The UK isn’t short of shuttered storefronts. But the real vacancy is structural. A new report from the Centre for Cities lays out what too few local authorities—and even fewer commercial landlords—have been willing to say plainly: high street failure isn’t cosmetic, and it isn’t fixable through retail tweaks. It’s economic. And unless policymakers reverse the logic of urban design itself, the £5bn needed to revive city centres will only stall further decline.
In places like Bradford, Newport, and Blackpool, where shop vacancy rates exceed 16%, the gut instinct is to blame failing retailers, harsh business rates, or online shopping. But that story misdiagnoses the core issue. The most distressed city centres in the UK are oversupplied with retail relative to their population and undersupplied with both residential density and high-paying jobs. No foot traffic. No wages. No spend.
This makes the usual prescriptions—cutting parking fees, refreshing shopfronts, lobbying for rates reform—feel shallow. They are. The logic of retail as regeneration hasn’t held up for over a decade, but it continues to dominate both political talking points and local planning incentives. The Centre for Cities is making a harder, more pragmatic argument: you can’t save the shops if you don’t bring back the people.
The real distinction is between a shopper economy and a resident economy. Cities like York or London have evolved into mixed-use cores, where people don’t just visit—they live, work, and spend in the same area. That supports not just retail, but services, hospitality, and leisure, with income generated by the presence of well-paid workers and high-density housing. In those areas, high streets don’t need saving—they’ve already adapted. About £1 in every £4 is spent on dining and leisure, and retail footprints are appropriately constrained.
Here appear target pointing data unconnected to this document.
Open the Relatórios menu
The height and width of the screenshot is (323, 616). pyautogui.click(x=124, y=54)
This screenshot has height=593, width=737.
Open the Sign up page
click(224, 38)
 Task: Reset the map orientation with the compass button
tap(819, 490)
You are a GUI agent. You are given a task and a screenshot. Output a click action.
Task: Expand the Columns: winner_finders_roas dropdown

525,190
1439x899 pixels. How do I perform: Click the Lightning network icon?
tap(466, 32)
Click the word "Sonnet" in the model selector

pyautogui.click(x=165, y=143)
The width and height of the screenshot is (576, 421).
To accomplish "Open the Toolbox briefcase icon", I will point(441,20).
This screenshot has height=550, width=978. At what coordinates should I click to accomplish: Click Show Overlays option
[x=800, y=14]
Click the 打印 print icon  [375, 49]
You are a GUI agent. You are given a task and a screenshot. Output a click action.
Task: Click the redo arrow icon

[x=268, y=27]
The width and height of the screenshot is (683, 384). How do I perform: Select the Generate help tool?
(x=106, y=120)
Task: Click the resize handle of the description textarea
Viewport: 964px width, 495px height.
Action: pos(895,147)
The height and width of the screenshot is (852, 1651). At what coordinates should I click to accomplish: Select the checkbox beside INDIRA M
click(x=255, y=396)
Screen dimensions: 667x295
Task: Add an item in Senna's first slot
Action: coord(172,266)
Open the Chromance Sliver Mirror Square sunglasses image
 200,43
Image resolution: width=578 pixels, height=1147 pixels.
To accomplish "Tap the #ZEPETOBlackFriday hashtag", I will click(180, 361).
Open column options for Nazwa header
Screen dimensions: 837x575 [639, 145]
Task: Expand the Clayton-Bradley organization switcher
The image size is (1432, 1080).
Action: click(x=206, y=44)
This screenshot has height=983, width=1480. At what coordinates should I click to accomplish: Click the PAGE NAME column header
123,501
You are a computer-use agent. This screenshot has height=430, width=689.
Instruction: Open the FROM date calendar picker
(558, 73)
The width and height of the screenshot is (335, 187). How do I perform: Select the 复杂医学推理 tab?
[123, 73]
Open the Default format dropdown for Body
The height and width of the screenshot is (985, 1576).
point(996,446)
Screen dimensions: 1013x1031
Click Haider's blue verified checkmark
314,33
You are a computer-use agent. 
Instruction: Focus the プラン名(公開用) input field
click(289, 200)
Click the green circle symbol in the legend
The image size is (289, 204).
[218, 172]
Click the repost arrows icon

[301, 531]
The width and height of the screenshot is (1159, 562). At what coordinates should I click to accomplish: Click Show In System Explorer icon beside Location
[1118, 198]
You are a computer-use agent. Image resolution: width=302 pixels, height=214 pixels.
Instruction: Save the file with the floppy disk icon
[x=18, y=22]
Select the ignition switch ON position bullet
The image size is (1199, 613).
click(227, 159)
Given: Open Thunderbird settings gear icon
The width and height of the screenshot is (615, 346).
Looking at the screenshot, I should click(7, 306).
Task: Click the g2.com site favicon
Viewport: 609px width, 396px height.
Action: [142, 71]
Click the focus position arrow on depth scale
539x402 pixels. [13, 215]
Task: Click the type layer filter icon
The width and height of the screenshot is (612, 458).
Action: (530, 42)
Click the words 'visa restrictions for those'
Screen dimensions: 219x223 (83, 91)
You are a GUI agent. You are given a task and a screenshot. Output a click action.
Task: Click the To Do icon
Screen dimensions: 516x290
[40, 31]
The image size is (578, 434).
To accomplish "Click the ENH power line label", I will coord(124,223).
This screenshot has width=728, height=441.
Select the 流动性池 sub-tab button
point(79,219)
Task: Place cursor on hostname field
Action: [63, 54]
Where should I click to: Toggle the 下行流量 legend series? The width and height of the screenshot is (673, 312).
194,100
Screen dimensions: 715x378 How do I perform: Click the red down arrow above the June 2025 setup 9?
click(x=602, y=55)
Contrast that with Bradford or Wigan, where it’s £1 in £10, and where the number of retail units still reflects outdated assumptions about central business districts. These cities haven’t just failed to diversify their high streets—they’ve failed to realign their entire city centre logic.
Much of this is legacy infrastructure: zoning rules that encouraged retail-first development, transportation that prioritised commuting rather than dwelling, and policy incentives that rewarded square footage over utility. The result is a surplus of underused storefronts that can’t be revived through marketing or marginal tax tweaks.
The real drag isn’t just economic—it’s design. Retail clusters were built on the assumption that centralised footfall would drive demand. But in a post-pandemic, hybrid, digitally connected economy, city centres need to justify their relevance to locals, not just visitors. That means jobs that pay, housing that scales, and amenities that anchor daily life. Not more shops.
Retailers are understandably lobbying for cuts in business rates and payroll taxes. But in many failing centres, commercial vacancies already mean no rates are being paid at all. Reforming the system may reduce drag for successful businesses, but it won’t fill the void left by the absence of high-value footfall. As Andrew Carter of Centre for Cities notes, these are not ratepayer failures. They are system design failures.
Worse, rates reform risks becoming a scapegoat for broader structural issues. A high street won’t bounce back just because it's cheaper to operate in. It bounces back when there's a reason for people to be there. That means economic regeneration, not retail rescue.
So what does regeneration look like under this new framework? In short: jobs before shops. That means focusing investment on housing density, transportation links to local employment, and incentivising office development or high-skill job clusters in the urban core.
That won’t be possible in every town. Not every city centre can or should become a tech or services hub. But where local economic anchors already exist—such as universities, hospitals, or business parks—urban planning must shift toward integration. The goal isn’t to save retail. It’s to rebuild the economic conditions that made it viable in the first place.
Some city centres, like those in Swindon or Slough, illustrate the challenge well. They have productive local economies, but city centres remain empty because the economic activity is spread across disconnected business parks. Unless those ecosystems are reintegrated—through zoning reform, infrastructure investment, and housing strategy—footfall will continue to bypass traditional high streets.
Meanwhile, cities like York succeed because of a different kind of ecosystem: compact design, tourism leverage, and resident-worker integration. It's not just a better strategy—it’s a better fit for the post-retail urban era.
The takeaway here is not retail versus online. It’s the end of retail as the anchor logic of local economies. Towns that bet on bringing people back to the shops will lose. Towns that bet on bringing people back—full stop—have a shot at recovery. Funding may still be necessary. But it must be directed toward structural redesign: higher-density housing, downtown job anchors, and transit that links people to both. This isn’t a cosmetic refresh. It’s a full reset.
The £5bn in potential funding shouldn’t be treated as a stimulus package for nostalgic infrastructure. It should be viewed as seed capital for an entirely new logic of city centre relevance. Because retail doesn’t drive cities anymore. People do.